What lines in the data below mention the string "computer"? Copy them out.

------------

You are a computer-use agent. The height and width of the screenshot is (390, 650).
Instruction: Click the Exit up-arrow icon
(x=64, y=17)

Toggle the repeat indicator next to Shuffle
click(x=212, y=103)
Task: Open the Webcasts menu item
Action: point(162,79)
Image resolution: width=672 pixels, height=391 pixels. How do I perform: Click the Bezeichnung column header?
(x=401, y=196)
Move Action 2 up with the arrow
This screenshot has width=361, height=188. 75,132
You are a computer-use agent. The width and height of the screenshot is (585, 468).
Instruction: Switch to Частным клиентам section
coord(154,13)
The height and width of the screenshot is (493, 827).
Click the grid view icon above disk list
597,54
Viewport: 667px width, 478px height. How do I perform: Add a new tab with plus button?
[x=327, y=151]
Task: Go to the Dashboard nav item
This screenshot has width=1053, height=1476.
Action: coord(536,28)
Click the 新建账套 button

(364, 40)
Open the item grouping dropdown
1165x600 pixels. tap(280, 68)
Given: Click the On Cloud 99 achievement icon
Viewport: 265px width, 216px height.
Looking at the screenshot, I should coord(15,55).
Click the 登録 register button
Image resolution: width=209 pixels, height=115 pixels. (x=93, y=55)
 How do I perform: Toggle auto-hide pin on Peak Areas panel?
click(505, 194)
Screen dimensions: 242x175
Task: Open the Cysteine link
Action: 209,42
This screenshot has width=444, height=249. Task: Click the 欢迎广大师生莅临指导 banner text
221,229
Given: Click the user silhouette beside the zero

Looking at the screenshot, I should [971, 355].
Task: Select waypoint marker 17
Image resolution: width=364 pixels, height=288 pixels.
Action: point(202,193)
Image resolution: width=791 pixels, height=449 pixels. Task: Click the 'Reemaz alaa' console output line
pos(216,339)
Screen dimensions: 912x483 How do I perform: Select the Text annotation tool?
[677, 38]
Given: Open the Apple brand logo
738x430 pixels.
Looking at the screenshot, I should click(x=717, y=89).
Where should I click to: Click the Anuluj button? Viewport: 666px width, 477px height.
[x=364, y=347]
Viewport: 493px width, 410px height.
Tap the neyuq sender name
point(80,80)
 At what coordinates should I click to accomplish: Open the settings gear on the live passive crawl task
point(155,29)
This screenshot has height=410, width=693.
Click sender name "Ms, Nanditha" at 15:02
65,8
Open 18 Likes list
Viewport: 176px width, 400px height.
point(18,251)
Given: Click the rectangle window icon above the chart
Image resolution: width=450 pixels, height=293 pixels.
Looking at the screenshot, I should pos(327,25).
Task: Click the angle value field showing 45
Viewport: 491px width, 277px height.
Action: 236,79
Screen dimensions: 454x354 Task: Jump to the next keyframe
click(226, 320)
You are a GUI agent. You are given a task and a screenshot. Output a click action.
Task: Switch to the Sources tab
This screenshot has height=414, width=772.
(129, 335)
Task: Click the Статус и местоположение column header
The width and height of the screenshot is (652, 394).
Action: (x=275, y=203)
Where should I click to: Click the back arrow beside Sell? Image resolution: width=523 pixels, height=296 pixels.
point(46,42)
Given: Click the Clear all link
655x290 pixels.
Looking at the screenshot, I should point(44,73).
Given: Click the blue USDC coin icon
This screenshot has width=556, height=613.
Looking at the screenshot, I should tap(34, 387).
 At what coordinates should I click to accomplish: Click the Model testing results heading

------------

> _Exercise answer_
You are a computer-use agent. The height and width of the screenshot is (390, 650).
You are a computer-use agent. The width and height of the screenshot is (585, 468).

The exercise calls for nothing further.